Research
How does the structure of a genome evolve?
The frequencies and patterns by which cells acquire mutations profoundly shape their evolutionary trajectories and phenotypic potential. Darwin’s paradigm of gradualism, a central tenet of modern biology, maintains that new mutations arise independently and successively over many generations. Yet, some mutational processes, such as the genome evolution observed in tumorigenesis and microbial pathogenesis, cannot be explained by a gradual model alone. Cells in these biological contexts have been found to rapidly accumulate strikingly complex patterns of genomic structural variations (SVs), suggesting that additional, undefined mutational modes play important roles in genome evolution.Using S. cerevisiae (budding yeast) cells together with selection-based assays and whole genome sequencing (WGS) analyses, we have found that in contrast to Darwinian principles, cells often acquire multiple SVs concomitantly during transient episodes of systemic genomic instability (SGI).
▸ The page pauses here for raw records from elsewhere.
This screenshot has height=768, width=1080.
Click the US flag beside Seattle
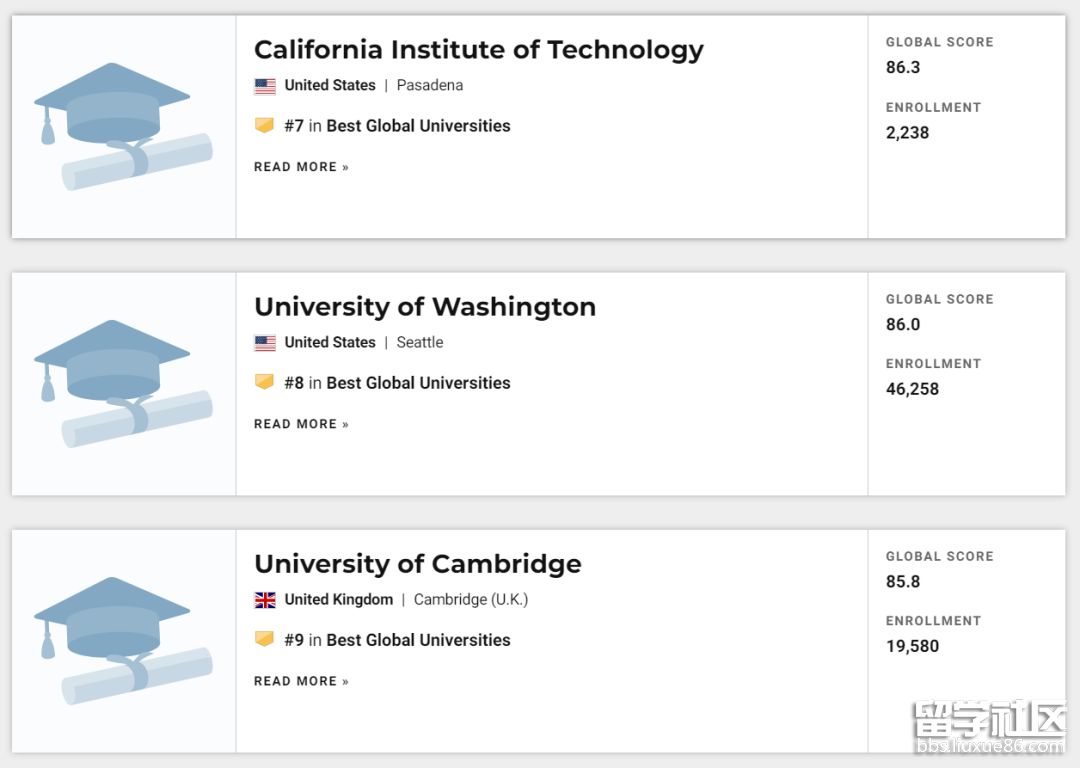click(x=265, y=343)
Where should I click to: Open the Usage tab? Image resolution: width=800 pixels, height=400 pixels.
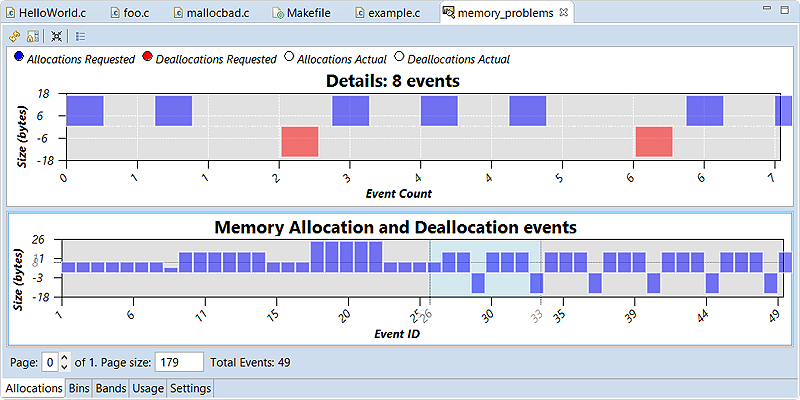pyautogui.click(x=148, y=388)
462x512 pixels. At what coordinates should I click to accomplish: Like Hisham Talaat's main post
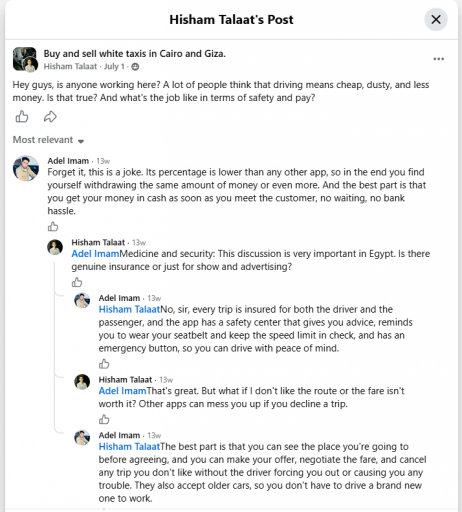[22, 117]
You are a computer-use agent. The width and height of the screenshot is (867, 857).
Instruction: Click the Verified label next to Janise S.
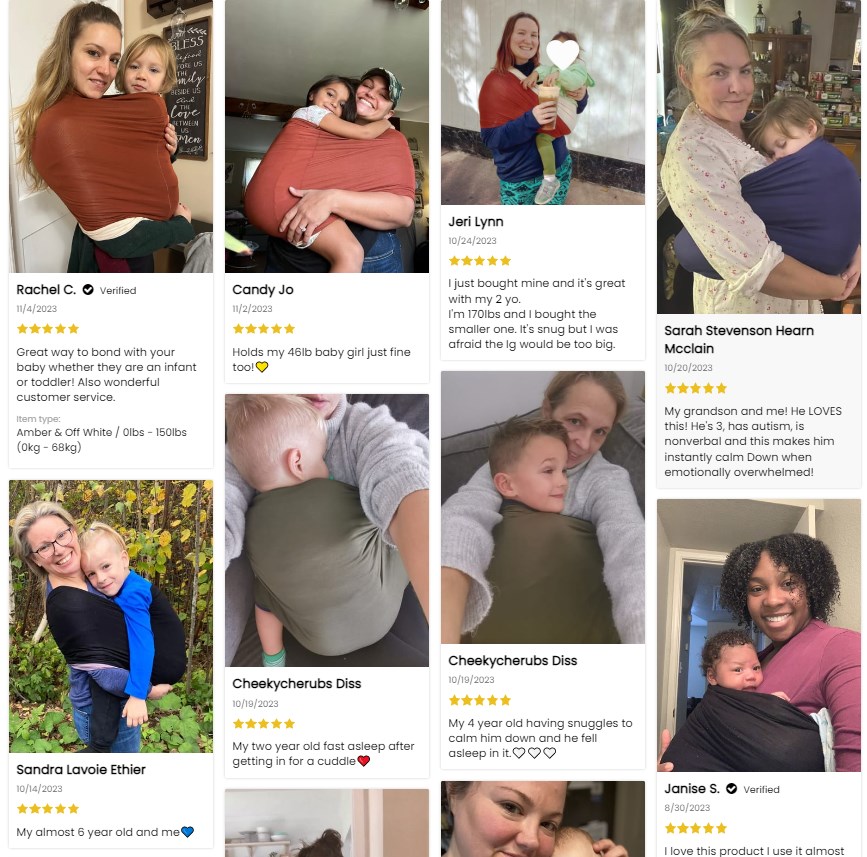pos(761,790)
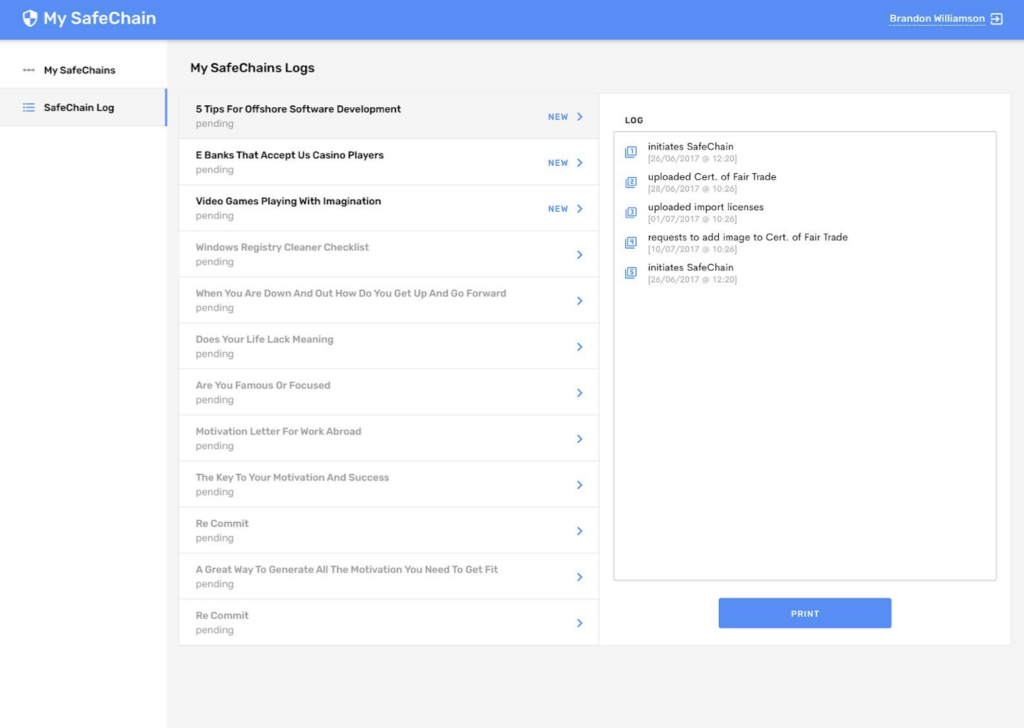Image resolution: width=1024 pixels, height=728 pixels.
Task: Click the SafeChain shield logo icon
Action: click(30, 19)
These punctuated bursts of mutation produce cells harboring a spectrum of unique karyotypic configurations, ranging from those with a single SV, to others in which every single chromosome has been altered. Our results thus far have established bursts of SGI as significant mechanistic drivers in the rapid formation of profoundly altered genomic architectures.
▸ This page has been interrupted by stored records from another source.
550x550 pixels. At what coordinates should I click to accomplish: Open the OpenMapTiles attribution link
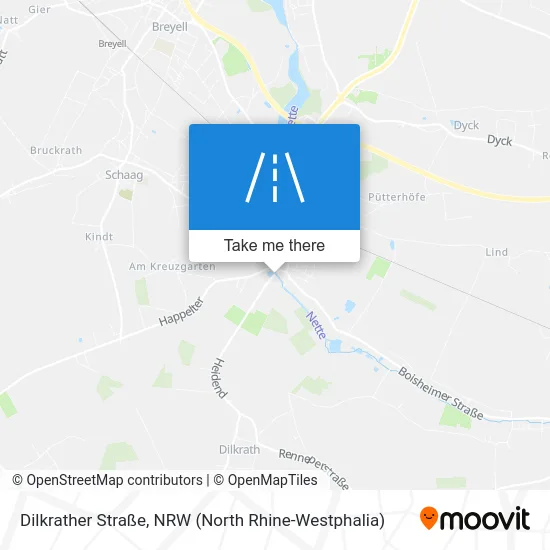(x=265, y=480)
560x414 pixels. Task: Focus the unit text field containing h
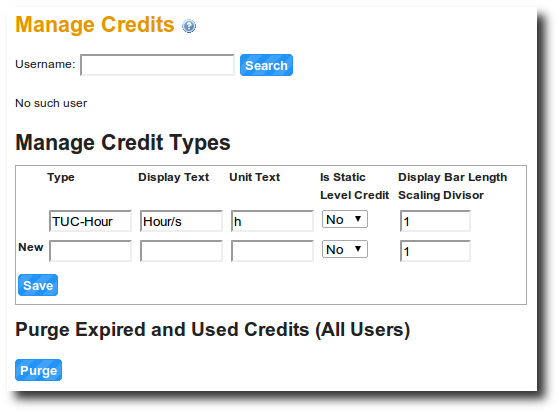tap(272, 221)
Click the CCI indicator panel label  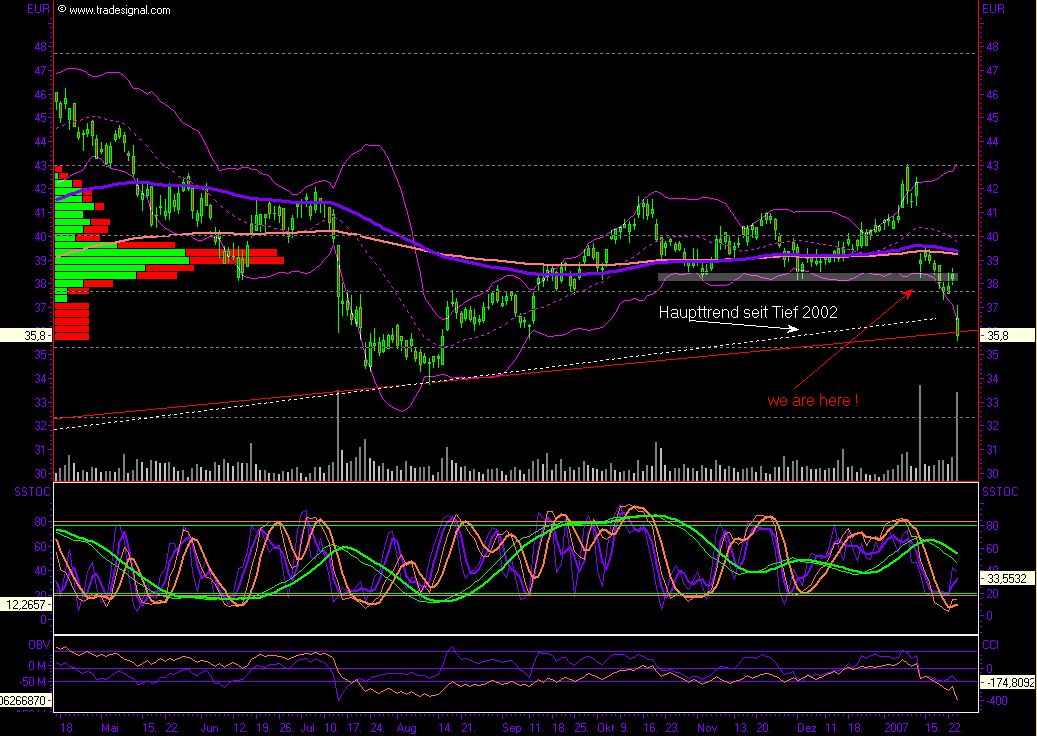pyautogui.click(x=989, y=645)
How do SVs shape the architectures and life histories of populations and species?
The concerted efforts of yeast geneticists to collect and characterize >1000 natural isolates of S. cerevisiae have made it a robust model system with which to study organismal evolution. Using Oxford Nanopore single molecule long read WGS to characterize the genomic structures of these wild isolates, we have initiated a systematic investigation of the structural genomic architectures of wild strains of S. cerevisiae in order to answer the following questions: How much structural variation exists within a species and how does this impact the reproductive potential of that species? How do structural variations enforce reproductive barriers and isolation within and between related species? How does the life cycle of an organism impact the genomic architectures of distinct populations? How does structural genomic evolution modulate phenotypic variation and heterogeneity in populations of related individuals?
How do SVs potentiate phenotypic variation, adaptation, and diversification?
Collectively, the cells comprising microbial populations display markedly heterogeneous phenotypes. This phenotypic variation is thought to improve the adaptive potential and fitness of a population, and has been shown to promote virulence, persistence, and drug resistance in numerous pathogenic microbes. It was widely assumed that single nucleotide variations generated most of the phenotypic diversity observed in these populations. Yet, because SVs have the potential to affect large regions of the genome simultaneously, they likely represent an important, yet under-studied source of phenotypic diversity. We are exploring this premise by investigating the sources of phenotypic variation displayed by pathogenic strains of yeast. Such strains often give rise to subpopulations of cells that form variant colony architectures, the result of stochastic activation of an environmental adaptation response. This work has demonstrated that SVs are dominant modulators of phenotypic variation in clonal populations. Moreover, these studies have defined a molecular system which stochastically unites genomic instability with phenotypic diversification, making it a potent driver of rapid microbial genome evolution.